La crue du Nil, saluée autrefois par ces paroles des prêtres : « Salut, ô Nil, toi qui viens donner la vie à l’Egypte ! » passe impétueuse devant Boulaq à raison de 10,000 mètres cubes par seconde ; tout ce que les canaux, les tranchées et les sables qui bordent le désert n’ont pu garder, va se jeter dans la mer. C’est cette eau perdue qu’il faudrait pouvoir garder dans la Haute-Egypte ; qui peut prévoir si, l’année prochaine, la crue ne sera pas dévastatrice ou si une sécheresse implacable ne se produira pas ? Ce que l’on exécute de travaux en ce moment ne garantit donc le pays ni contre le manque d’eau ni contre les inondations. Il a été question de creuser de nouveau le lac Mœris ; mais cet immense réservoir, par sa situation, serait sans utilité pour les irrigations du Delta. On a le majestueux barrage de Mougel-Bey, dira-t-on ; mais, d’après Linant-Pacha, cette œuvre admirable ne devrait être que le dernier échelon d’une série d’autres grands barrages élevés sur le Nil, à Wadi-Halfa, Djebel-Silsileh, Sohag et Galioub, par exemple.

### Tâche courte a
D'après le passage fourni, à quel débit la crue du Nil passe-t-elle devant Boulaq ?

### Extraits de données

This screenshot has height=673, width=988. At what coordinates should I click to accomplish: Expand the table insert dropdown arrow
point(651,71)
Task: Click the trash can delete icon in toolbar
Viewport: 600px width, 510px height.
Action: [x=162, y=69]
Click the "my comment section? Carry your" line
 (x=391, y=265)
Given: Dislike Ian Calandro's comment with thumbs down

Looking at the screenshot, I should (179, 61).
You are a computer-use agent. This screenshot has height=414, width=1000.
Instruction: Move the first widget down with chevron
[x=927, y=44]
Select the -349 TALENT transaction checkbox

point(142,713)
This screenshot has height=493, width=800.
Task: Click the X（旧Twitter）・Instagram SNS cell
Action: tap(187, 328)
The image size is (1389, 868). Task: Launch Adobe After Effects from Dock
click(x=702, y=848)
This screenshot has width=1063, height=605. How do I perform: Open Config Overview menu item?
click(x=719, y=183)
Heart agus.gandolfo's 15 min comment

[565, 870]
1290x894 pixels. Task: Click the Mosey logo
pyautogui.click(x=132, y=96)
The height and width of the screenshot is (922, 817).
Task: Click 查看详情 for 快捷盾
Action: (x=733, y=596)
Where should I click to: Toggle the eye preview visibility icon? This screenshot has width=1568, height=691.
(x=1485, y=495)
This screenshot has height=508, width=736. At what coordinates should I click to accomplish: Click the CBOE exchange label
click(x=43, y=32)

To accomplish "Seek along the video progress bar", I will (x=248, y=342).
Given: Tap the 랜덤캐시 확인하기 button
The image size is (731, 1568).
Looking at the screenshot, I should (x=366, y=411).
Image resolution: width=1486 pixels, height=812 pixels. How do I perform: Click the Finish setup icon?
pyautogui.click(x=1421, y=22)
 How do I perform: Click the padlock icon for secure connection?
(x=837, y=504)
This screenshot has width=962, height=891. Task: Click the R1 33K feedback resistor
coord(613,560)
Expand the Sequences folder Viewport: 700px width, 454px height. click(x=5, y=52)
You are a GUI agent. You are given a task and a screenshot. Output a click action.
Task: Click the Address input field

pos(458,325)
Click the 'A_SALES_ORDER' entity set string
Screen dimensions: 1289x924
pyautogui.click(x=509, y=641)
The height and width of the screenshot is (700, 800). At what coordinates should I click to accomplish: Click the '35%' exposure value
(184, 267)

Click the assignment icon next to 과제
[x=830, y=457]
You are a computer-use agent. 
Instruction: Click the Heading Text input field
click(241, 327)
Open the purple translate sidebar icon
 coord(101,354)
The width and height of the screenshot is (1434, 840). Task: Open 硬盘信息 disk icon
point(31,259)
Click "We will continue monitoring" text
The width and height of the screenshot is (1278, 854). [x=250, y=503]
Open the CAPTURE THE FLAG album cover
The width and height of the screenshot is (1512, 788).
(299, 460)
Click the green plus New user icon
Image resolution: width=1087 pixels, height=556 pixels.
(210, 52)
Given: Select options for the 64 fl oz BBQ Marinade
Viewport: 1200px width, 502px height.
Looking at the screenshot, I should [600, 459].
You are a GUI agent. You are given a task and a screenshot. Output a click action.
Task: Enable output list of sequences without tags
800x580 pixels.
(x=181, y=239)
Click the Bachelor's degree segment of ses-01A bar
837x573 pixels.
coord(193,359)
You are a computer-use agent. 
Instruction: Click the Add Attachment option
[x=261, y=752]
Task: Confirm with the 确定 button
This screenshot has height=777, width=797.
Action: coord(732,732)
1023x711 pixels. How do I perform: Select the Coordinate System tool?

### Tâche courte b
Reportez dans un tableau Markdown tout ce qui va, dans les rangées, de la ligne contenant « This screenshot has height=508, width=736. » jusqu'à celle contenant « pos(458,325) », ces deux lignes comprises et sans les lignes vides. Utilisez les colonnes Numéro et Ligne.

### Bonne réponse a
À raison de 10,000 mètres cubes par seconde.

### Bonne réponse b
| Numéro | Ligne |
|---|---|
| 1 | This screenshot has height=508, width=736. At what coordinates should I click to accomplish: Click the CBOE exchange label |
| 2 | click(x=43, y=32) |
| 3 | To accomplish "Seek along the video progress bar", I will (x=248, y=342). |
| 4 | Given: Tap the 랜덤캐시 확인하기 button |
| 5 | The image size is (731, 1568). |
| 6 | Looking at the screenshot, I should (x=366, y=411). |
| 7 | Image resolution: width=1486 pixels, height=812 pixels. How do I perform: Click the Finish setup icon? |
| 8 | pyautogui.click(x=1421, y=22) |
| 9 |  How do I perform: Click the padlock icon for secure connection? |
| 10 | (x=837, y=504) |
| 11 | This screenshot has width=962, height=891. Task: Click the R1 33K feedback resistor |
| 12 | coord(613,560) |
| 13 | Expand the Sequences folder Viewport: 700px width, 454px height. click(x=5, y=52) |
| 14 | You are a GUI agent. You are given a task and a screenshot. Output a click action. |
| 15 | Task: Click the Address input field |
| 16 | pos(458,325) |